Conservative pundits and Republican politicians got on the same page in saying that Lamb, in the words of Doocy, “ran as a Republican and won,” an obviously tendentious argument that ignores both a host of progressive positions the Democrat staked out over the course of the campaign and the prior GOP messaging that Lamb was a liberal in the mold of Democratic leader Nancy Pelosi (D-CA).
This is a case study in what center-left commentators have termed the “hack gap.” Conservative elites are willing to adopt shamelessly false positions for political gain, while liberal elites are largely bound by objective reality and thus are willing to publicly acknowledge when, say, former President Barack Obama performs poorly during a debate. The resulting asymmetry skews the debate in ways that tend to favor conservatives. This disparity occurs in everything from baldly partisan punditry to the Republican Party’s extreme policy stands.
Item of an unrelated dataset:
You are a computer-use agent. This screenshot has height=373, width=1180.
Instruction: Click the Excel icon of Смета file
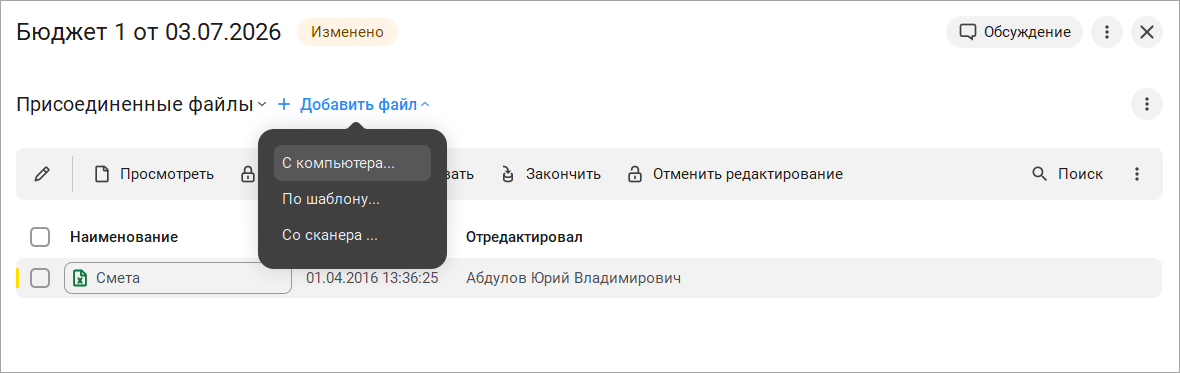coord(79,278)
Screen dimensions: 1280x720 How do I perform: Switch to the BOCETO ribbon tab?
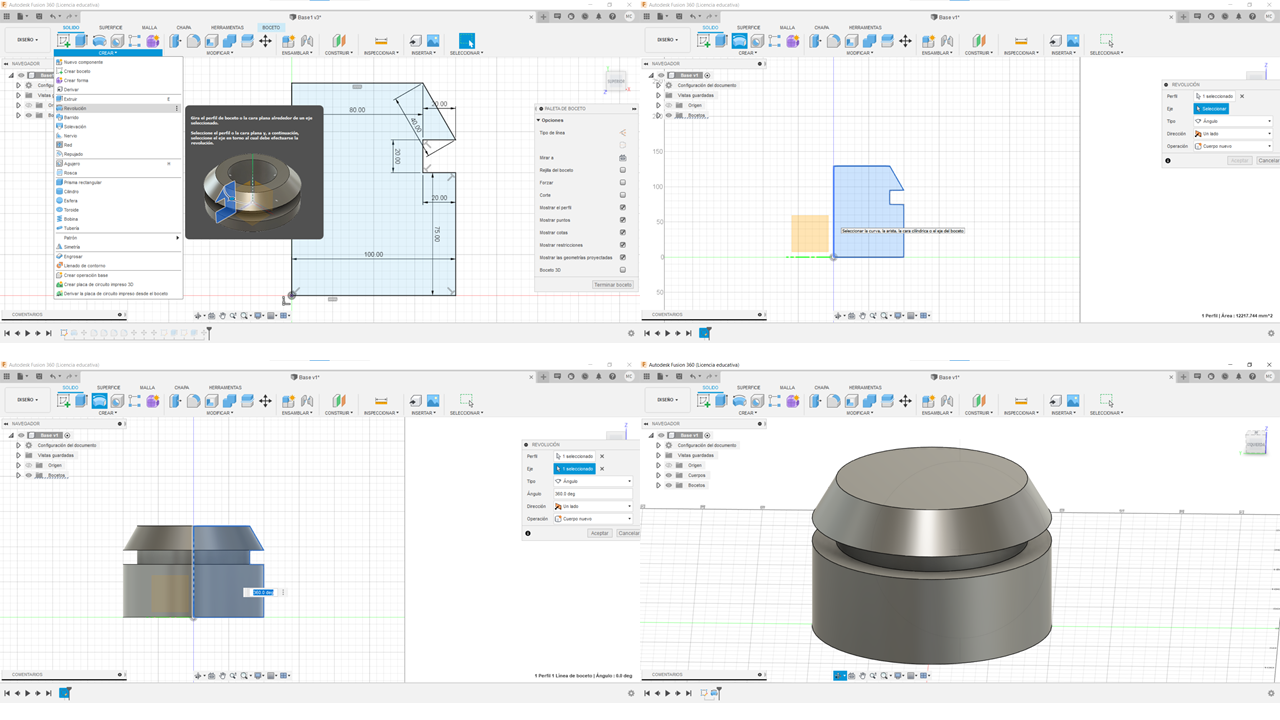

In the case of the Pennsylvania primary, press coverage that might otherwise be devoted to the catastrophic results for Republicans instead revolves in part on whether the conservative response is accurate. Some journalists point out the flaws in the right-wing argument, while others, like MSNBC’s Brian Williams, who claimed last night that Lamb “was a Democrat really in title only,” get spun. But either way, as a result of introducing nonsense into the discussion, conservatives are on a better footing than they would be otherwise.
The hack gap has been more obvious since Trump’s rise to the top of the Republican Party: The president’s constant stream of lies and fabrications and his racist, authoritarian, cruel, and bizarre behavior require sycophantic pundits and White House spokespeople alike to go to new lengths to excuse his every move. When Jeffrey Lord is using a CNN platform to call Trump the “Martin Luther King of health care” or describe former FBI Director James Comey as a “nut job,” it’s easy to see that something is deeply wrong.
But the phenomenon is not new. Indeed, for decades, modern conservative policy orthodoxy has been built on a series of disproven contentions — like the validity of supply-side economics and the illegitimacy of climate change —that are broadly rejected by center-right parties in the rest of the developed world. And thus we see, for example, the same pundit arguing in the early 1990s that President Bill Clinton’s tax increases would hurt the economy, then alternately crediting Ronald Reagan for the resulting strong economy and blaming Clinton when it stalled, demanding more tax cuts in the early 2000s, and spending 2007 and 2008 arguing that there was no housing bubble and claiming talk of a recession was fanciful. Because conservative pundits are punished only for apostasy, this series of inaccurate predictions did little damage to his stature.
Yesterday, Trump named that pundit, Larry Kudlow, his top economic adviser.